Required action
The answer must be every line of the records in which the string "Viewport" appears.

Records shown
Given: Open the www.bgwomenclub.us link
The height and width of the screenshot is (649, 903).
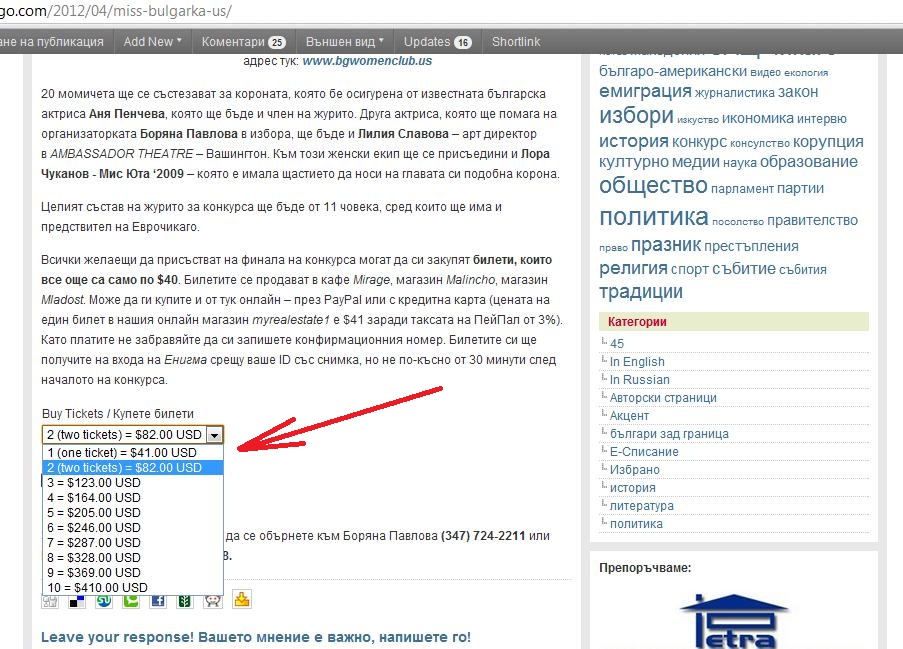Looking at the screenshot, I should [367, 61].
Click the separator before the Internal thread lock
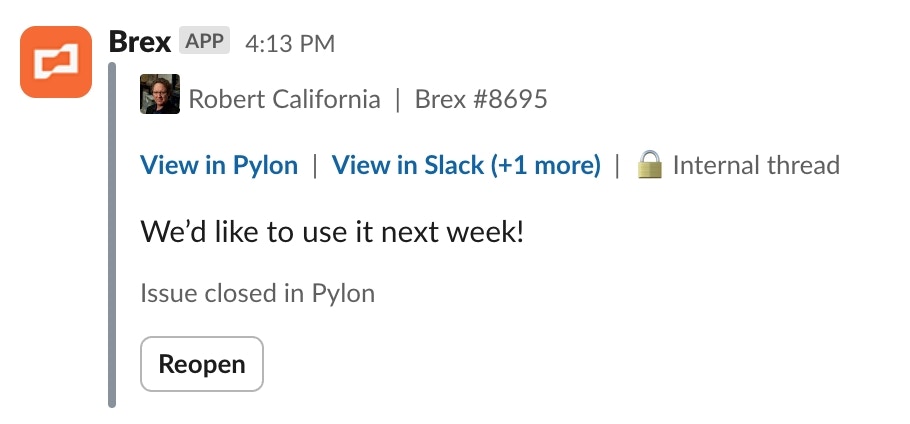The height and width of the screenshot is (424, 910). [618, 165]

* * *

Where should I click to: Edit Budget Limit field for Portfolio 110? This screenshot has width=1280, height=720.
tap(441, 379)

* * *

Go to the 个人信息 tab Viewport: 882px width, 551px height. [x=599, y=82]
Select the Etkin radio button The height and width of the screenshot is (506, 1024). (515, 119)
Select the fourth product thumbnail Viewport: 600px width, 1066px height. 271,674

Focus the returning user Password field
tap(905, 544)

Solution for this task
Go to the 个人信息 tab Viewport: 882px width, 551px height. [x=599, y=82]
Select the fourth product thumbnail Viewport: 600px width, 1066px height. 271,674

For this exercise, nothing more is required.